◆ Your objective ◆
Output every line of the records below as a numbered list, skipping any blank lines.
__________
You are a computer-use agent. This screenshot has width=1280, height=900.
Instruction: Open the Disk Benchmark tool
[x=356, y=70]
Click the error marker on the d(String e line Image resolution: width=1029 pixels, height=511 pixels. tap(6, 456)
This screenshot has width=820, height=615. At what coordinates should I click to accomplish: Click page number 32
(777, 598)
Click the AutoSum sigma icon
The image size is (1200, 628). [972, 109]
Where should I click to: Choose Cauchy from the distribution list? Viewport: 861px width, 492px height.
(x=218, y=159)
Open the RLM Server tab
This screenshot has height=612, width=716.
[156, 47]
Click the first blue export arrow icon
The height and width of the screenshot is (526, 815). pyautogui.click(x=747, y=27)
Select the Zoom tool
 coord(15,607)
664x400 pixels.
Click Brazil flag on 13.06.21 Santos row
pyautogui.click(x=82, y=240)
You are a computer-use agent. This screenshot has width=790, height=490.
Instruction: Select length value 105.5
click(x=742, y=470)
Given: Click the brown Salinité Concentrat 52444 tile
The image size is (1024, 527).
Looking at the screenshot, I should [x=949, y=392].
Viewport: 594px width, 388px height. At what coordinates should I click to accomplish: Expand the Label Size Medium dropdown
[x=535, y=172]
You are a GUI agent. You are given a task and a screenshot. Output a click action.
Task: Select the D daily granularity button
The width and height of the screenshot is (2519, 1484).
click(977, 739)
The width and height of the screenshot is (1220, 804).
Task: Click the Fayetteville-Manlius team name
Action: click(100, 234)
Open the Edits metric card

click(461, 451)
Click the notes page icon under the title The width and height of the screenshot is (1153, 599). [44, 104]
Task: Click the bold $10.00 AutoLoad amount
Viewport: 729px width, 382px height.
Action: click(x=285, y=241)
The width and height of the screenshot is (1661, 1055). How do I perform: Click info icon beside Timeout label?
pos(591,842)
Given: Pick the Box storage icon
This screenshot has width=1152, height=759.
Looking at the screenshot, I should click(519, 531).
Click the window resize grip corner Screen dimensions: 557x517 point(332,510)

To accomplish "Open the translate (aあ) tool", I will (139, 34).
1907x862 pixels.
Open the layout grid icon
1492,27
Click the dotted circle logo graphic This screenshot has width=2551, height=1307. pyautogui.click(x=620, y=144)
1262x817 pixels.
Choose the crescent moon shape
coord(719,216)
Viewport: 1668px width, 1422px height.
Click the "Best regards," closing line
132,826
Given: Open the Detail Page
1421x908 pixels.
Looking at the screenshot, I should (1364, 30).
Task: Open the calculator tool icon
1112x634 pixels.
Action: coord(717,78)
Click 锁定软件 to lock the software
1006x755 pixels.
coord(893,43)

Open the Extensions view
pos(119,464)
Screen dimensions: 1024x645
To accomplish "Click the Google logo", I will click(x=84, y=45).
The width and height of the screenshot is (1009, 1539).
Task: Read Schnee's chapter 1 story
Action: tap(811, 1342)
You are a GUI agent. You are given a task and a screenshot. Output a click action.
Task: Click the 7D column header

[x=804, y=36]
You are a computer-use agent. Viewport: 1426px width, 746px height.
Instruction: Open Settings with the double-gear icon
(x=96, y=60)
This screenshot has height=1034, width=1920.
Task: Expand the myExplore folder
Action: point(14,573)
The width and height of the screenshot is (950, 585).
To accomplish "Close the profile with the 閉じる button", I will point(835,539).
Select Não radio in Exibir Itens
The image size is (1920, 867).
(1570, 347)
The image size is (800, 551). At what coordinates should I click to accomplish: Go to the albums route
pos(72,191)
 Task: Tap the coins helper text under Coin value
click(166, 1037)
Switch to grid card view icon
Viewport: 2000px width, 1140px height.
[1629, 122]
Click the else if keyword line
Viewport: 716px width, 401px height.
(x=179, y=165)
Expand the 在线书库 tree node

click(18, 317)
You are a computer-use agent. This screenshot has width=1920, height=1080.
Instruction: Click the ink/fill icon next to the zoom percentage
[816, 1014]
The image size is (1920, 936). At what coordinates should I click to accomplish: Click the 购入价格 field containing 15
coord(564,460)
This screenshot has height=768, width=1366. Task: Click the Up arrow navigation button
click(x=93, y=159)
__________
◆ Final result ◆
1. You are a computer-use agent. This screenshot has width=1280, height=900.
2. Instruction: Open the Disk Benchmark tool
3. [x=356, y=70]
4. Click the error marker on the d(String e line Image resolution: width=1029 pixels, height=511 pixels. tap(6, 456)
5. This screenshot has width=820, height=615. At what coordinates should I click to accomplish: Click page number 32
6. (777, 598)
7. Click the AutoSum sigma icon
8. The image size is (1200, 628). [972, 109]
9. Where should I click to: Choose Cauchy from the distribution list? Viewport: 861px width, 492px height.
10. (x=218, y=159)
11. Open the RLM Server tab
12. This screenshot has height=612, width=716.
13. [156, 47]
14. Click the first blue export arrow icon
15. The height and width of the screenshot is (526, 815). pyautogui.click(x=747, y=27)
16. Select the Zoom tool
17.  coord(15,607)
18. 664x400 pixels.
19. Click Brazil flag on 13.06.21 Santos row
20. pyautogui.click(x=82, y=240)
21. You are a computer-use agent. This screenshot has width=790, height=490.
22. Instruction: Select length value 105.5
23. click(x=742, y=470)
24. Given: Click the brown Salinité Concentrat 52444 tile
25. The image size is (1024, 527).
26. Looking at the screenshot, I should [x=949, y=392].
27. Viewport: 594px width, 388px height. At what coordinates should I click to accomplish: Expand the Label Size Medium dropdown
28. [x=535, y=172]
29. You are a GUI agent. You are given a task and a screenshot. Output a click action.
30. Task: Select the D daily granularity button
31. The width and height of the screenshot is (2519, 1484).
32. click(977, 739)
33. The width and height of the screenshot is (1220, 804).
34. Task: Click the Fayetteville-Manlius team name
35. Action: click(100, 234)
36. Open the Edits metric card
37. click(461, 451)
38. Click the notes page icon under the title The width and height of the screenshot is (1153, 599). [44, 104]
39. Task: Click the bold $10.00 AutoLoad amount
40. Viewport: 729px width, 382px height.
41. Action: click(x=285, y=241)
42. The width and height of the screenshot is (1661, 1055). How do I perform: Click info icon beside Timeout label?
43. pos(591,842)
44. Given: Pick the Box storage icon
45. This screenshot has width=1152, height=759.
46. Looking at the screenshot, I should click(519, 531).
47. Click the window resize grip corner Screen dimensions: 557x517 point(332,510)
48. To accomplish "Open the translate (aあ) tool", I will (139, 34).
49. 1907x862 pixels.
50. Open the layout grid icon
51. 1492,27
52. Click the dotted circle logo graphic This screenshot has width=2551, height=1307. pyautogui.click(x=620, y=144)
53. 1262x817 pixels.
54. Choose the crescent moon shape
55. coord(719,216)
56. Viewport: 1668px width, 1422px height.
57. Click the "Best regards," closing line
58. 132,826
59. Given: Open the Detail Page
60. 1421x908 pixels.
61. Looking at the screenshot, I should (1364, 30).
62. Task: Open the calculator tool icon
63. 1112x634 pixels.
64. Action: coord(717,78)
65. Click 锁定软件 to lock the software
66. 1006x755 pixels.
67. coord(893,43)
68. Open the Extensions view
69. pos(119,464)
70. Screen dimensions: 1024x645
71. To accomplish "Click the Google logo", I will click(x=84, y=45).
72. The width and height of the screenshot is (1009, 1539).
73. Task: Read Schnee's chapter 1 story
74. Action: tap(811, 1342)
75. You are a GUI agent. You are given a task and a screenshot. Output a click action.
76. Task: Click the 7D column header
77. [x=804, y=36]
78. You are a computer-use agent. Viewport: 1426px width, 746px height.
79. Instruction: Open Settings with the double-gear icon
80. (x=96, y=60)
81. This screenshot has height=1034, width=1920.
82. Task: Expand the myExplore folder
83. Action: point(14,573)
84. The width and height of the screenshot is (950, 585).
85. To accomplish "Close the profile with the 閉じる button", I will point(835,539).
86. Select Não radio in Exibir Itens
87. The image size is (1920, 867).
88. (1570, 347)
89. The image size is (800, 551). At what coordinates should I click to accomplish: Go to the albums route
90. pos(72,191)
91.  Task: Tap the coins helper text under Coin value
92. click(166, 1037)
93. Switch to grid card view icon
94. Viewport: 2000px width, 1140px height.
95. [1629, 122]
96. Click the else if keyword line
97. Viewport: 716px width, 401px height.
98. (x=179, y=165)
99. Expand the 在线书库 tree node
100. click(18, 317)
101. You are a computer-use agent. This screenshot has width=1920, height=1080.
102. Instruction: Click the ink/fill icon next to the zoom percentage
103. [816, 1014]
104. The image size is (1920, 936). At what coordinates should I click to accomplish: Click the 购入价格 field containing 15
105. coord(564,460)
106. This screenshot has height=768, width=1366. Task: Click the Up arrow navigation button
107. click(x=93, y=159)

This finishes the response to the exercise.